Obtaining an accurate valuation of a property is important for a number of reasons, including; obtaining finance, as an analysis for investment, for taxation purposes, and for building insurance.

There are two key ways in which to determine the value of your business property. The first is the replacement cost, which refers to how much it would cost to replace equipment, furnishings, and the actual buildings themselves, should they be damaged or destroyed by flooding, fire, or other cause. The second is the actual cash value, or what is the replacement cost of your property, minus accumulated depreciation for wear and tear.

When establishing the value of their property for insurance purposes, many are inclined to insure it at the current market value. However, insuring for the replacement value might be the wiser option.

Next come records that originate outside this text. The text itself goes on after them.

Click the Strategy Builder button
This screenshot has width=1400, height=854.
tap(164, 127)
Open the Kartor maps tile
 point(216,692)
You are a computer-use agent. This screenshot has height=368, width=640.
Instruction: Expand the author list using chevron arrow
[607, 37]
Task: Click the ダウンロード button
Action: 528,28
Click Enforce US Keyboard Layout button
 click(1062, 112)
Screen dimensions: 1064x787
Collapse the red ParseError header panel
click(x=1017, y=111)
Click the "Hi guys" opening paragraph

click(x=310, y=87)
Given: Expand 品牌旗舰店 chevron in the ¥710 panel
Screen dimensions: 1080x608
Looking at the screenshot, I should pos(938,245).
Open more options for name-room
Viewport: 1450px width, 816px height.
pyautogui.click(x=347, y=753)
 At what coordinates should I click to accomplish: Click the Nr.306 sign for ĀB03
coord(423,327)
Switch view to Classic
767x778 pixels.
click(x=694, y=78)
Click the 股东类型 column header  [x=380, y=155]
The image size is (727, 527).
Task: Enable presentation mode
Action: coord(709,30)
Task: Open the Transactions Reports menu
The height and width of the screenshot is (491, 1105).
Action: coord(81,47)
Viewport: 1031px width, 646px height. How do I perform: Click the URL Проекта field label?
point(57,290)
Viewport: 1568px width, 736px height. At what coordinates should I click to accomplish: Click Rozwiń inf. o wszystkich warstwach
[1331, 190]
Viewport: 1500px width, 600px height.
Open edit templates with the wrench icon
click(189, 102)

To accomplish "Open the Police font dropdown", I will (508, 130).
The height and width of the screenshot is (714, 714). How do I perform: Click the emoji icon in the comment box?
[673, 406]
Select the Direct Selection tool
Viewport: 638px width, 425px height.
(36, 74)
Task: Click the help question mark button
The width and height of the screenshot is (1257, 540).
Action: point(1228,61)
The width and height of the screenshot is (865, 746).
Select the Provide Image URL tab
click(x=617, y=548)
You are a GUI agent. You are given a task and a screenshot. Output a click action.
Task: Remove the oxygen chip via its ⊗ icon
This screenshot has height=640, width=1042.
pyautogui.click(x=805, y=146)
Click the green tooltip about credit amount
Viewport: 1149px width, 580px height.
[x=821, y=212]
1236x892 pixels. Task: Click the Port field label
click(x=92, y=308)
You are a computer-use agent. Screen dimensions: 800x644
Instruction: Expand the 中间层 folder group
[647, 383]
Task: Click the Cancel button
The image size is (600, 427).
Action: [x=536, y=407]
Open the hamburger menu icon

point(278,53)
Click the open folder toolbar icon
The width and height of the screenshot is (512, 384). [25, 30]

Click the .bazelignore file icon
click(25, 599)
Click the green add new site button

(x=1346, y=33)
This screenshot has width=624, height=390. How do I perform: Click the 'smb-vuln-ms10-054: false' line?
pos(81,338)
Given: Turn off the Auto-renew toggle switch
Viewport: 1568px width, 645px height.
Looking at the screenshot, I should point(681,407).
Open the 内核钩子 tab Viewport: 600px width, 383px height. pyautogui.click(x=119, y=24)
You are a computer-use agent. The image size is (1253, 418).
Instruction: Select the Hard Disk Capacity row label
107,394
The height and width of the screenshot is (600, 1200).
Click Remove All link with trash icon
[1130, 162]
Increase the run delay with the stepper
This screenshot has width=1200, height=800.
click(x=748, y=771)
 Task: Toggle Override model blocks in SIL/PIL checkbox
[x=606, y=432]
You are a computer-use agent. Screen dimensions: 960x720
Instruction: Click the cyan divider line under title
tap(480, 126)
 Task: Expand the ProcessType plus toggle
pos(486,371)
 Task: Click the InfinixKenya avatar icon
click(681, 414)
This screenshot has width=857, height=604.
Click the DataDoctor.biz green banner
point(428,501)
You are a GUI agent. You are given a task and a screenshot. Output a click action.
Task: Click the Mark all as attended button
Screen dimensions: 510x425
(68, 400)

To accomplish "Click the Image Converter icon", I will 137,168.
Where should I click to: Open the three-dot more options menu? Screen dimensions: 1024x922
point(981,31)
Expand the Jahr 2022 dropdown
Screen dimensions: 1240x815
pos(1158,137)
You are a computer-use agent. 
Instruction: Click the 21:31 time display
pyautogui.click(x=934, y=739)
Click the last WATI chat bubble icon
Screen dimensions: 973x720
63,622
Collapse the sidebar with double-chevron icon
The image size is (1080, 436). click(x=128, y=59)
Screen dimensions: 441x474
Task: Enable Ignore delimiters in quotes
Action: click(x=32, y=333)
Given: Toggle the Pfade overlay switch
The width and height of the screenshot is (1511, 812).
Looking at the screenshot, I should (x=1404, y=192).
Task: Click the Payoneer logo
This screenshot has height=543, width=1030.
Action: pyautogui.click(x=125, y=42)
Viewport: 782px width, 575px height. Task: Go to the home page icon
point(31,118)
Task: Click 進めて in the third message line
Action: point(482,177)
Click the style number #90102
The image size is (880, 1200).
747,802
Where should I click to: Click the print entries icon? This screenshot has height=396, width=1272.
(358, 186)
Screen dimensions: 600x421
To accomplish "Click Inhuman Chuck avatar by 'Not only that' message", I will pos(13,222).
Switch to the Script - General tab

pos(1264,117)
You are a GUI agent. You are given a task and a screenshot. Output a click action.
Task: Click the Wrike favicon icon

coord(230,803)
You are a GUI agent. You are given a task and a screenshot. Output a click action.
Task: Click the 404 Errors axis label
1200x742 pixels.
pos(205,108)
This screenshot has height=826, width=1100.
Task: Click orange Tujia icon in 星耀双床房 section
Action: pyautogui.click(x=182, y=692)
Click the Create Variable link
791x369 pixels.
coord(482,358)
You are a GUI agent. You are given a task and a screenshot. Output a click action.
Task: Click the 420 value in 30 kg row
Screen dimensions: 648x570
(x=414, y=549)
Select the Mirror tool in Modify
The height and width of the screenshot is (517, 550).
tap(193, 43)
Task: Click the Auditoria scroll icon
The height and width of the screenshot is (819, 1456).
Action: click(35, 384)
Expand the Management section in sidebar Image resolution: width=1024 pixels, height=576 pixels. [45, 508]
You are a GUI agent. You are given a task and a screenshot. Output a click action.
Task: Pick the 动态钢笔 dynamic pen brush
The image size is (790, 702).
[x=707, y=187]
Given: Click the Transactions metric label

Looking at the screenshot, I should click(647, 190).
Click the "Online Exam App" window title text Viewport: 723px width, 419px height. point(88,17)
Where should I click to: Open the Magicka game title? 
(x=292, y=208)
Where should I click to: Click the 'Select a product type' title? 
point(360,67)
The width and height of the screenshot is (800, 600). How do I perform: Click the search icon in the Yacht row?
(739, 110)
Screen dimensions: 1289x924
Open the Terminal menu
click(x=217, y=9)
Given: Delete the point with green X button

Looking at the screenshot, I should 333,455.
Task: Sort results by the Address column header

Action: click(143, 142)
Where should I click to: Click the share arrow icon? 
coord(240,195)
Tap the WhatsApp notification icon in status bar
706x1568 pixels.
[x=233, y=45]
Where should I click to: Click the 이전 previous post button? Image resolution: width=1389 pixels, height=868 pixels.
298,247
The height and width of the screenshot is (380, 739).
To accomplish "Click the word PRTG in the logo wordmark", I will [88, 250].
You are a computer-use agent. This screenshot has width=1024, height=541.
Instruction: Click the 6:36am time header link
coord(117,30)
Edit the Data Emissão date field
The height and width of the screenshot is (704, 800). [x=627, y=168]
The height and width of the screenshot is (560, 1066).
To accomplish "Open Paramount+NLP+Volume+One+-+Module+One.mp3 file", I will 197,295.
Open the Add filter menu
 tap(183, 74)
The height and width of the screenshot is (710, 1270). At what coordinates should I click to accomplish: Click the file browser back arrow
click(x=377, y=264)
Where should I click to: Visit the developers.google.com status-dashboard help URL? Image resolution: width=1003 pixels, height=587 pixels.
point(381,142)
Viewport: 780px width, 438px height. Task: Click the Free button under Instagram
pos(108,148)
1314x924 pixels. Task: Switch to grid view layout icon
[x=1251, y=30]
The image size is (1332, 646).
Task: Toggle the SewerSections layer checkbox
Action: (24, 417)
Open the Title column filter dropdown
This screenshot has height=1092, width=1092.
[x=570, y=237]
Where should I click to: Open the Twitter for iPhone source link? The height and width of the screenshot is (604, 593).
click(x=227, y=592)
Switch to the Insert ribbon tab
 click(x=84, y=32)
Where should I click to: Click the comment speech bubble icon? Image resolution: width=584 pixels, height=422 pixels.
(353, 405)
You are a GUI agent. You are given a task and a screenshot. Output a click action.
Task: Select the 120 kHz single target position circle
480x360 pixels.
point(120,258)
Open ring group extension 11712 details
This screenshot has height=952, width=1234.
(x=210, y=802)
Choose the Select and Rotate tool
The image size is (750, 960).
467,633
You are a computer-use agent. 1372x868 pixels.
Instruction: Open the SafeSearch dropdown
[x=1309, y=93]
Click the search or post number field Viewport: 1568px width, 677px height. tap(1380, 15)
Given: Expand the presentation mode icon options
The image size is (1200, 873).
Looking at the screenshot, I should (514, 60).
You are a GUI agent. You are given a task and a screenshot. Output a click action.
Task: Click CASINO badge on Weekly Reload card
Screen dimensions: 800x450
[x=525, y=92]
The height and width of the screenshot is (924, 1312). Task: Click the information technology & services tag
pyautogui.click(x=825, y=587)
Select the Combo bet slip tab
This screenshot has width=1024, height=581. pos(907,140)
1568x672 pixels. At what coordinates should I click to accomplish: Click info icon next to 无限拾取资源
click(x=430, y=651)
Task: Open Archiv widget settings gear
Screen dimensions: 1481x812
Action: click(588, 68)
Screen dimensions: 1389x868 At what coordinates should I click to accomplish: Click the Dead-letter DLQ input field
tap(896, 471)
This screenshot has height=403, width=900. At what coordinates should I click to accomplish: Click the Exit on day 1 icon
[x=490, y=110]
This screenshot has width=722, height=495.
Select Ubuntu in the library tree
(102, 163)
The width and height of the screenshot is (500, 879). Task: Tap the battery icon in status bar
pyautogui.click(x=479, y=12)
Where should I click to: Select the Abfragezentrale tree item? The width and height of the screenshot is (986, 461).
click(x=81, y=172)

Although market values have generally dropped, replacement costs have, like most things, continued to rise.

It’s important to remember that while your premiums may be lower if you insure for current cash, or market, value, any savings you may realise from these lower premiums could easily and quickly be wiped out in the event of major property damage, and the ensuing expensive rebuild needed to restore your property to its original state.

Either way, obtaining an accurate valuation of your property will give you a much better idea of how much you want to insure it for.

Unlike items insured for short-term periods, such as cars, cell phones and personal items, property values are realised over a long period of time, so an accurate calculation of its value must take such factors as social and economic trends, environmental conditions, and relevant government controls into account.

At The Property Partnership East Rand, we provide free, no-obligation quotations for comprehensive, accurate valuations on commercial and industrial property, as well as plant and machinery. Contact us today.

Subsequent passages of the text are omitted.